● **EXTRAIT DU DOCUMENT**:
>>>
Après ce qui est marrant et très intéressant avec ce peintre, c’est qu’il a beaucoup travailler l’abstraction et avec des inspirations à la Mondrian très très « suprématistes », mais qu’il est allé ensuite vers le figuratif (le tableau ci-dessus est son dernier abstrait). Et tout cela est très bien documenté et expliqué dans l’exposition, puisqu’on a énormément d’écrits de témoignages de cet homme, qui a vraiment beaucoup réfléchi sur son art. Il faut dire aussi qu’on est avec un artiste qui est une charnière assez hallucinante avec tous ces artistes qui ont inventé l’abstraction picturale. Jean Hélion (1904-1987) a connu tout jeune artiste les Mondrian, Kandinsky, Klee ou Fernand Léger et tous les artistes qui passaient un jour ou l’autre par Paris. Et il est décédé bien après ce mouvement et tant d’autres. D’ailleurs, il y a des projections avec des interviews filmées super intéressantes (années 60 à 80) où il témoigne de ses rencontres avec ces peintres du siècle dernier (il raconte notamment comme il était considéré comme un gamin par Mondrian et sa clique).
<<<
● **EXTRAIT DE DONNÉES**:
>>>
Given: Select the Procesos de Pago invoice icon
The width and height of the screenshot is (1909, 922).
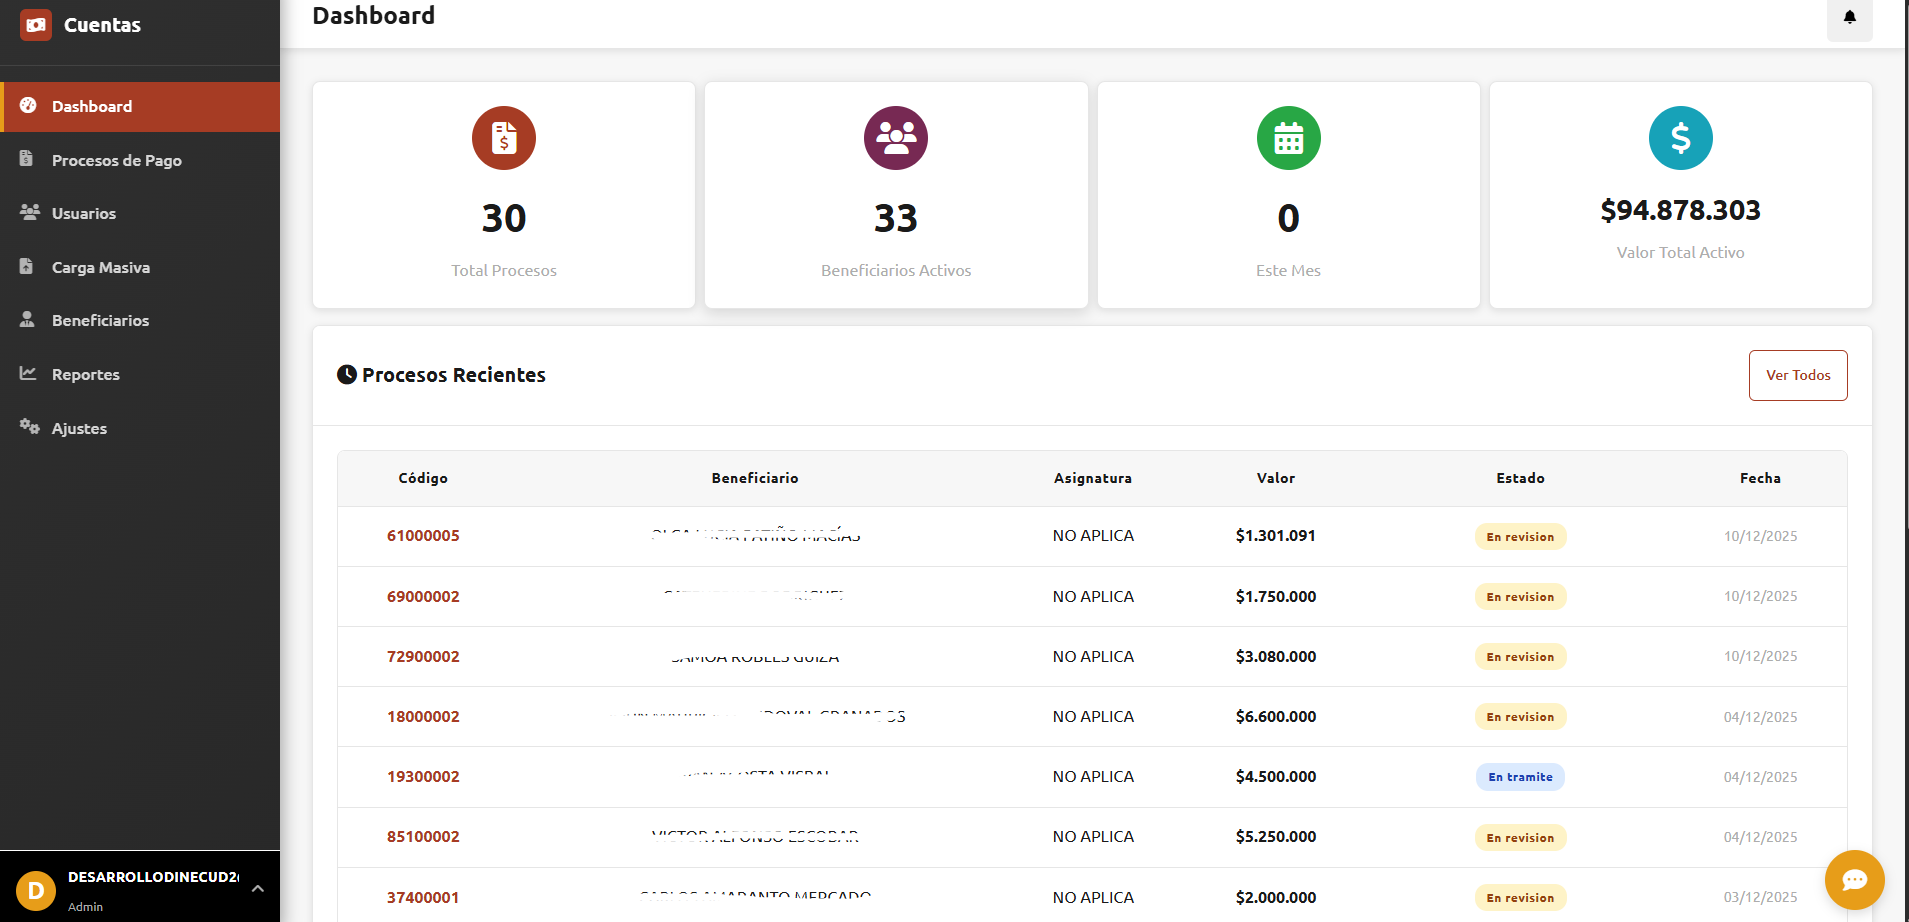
<<<
● **CONSIGNE 1**: D'après l'extrait du document, quels peintres Jean Hélion a-t-il connus quand il était encore un tout jeune artiste ?
● **CONSIGNE 2**: Explique, en t'appuyant sur l'extrait du document, pourquoi le passage de Jean Hélion de l'abstraction au figuratif est si bien documenté et expliqué dans l'exposition.
● **CONSIGNE 3**: Reprends l'extrait du document sur Jean Hélion et poursuis-le après sa dernière phrase.

● **BONNE RÉPONSE 1**: Mondrian, Kandinsky, Klee et Fernand Léger.

● **BONNE RÉPONSE 2**: On dispose d'énormément d'écrits et de témoignages de Jean Hélion. Il a vraiment beaucoup réfléchi sur son art.

● **BONNE RÉPONSE 3**:
Ce qui est troublant c’est sa manière de tester des choses et de chercher sa voie dans des tas de tableaux dont on sent qu’ils sont sa vision d’une théorie ou du style d’un mouvement. On le voit aller vers le cubisme comme un Braque, ou vers des personnages très proches d’un Fernand Léger, et donc je n’ai pas été totalement sous le charme parce que je me disais « ah oui c’est un peu comme machin mais en moins bien ».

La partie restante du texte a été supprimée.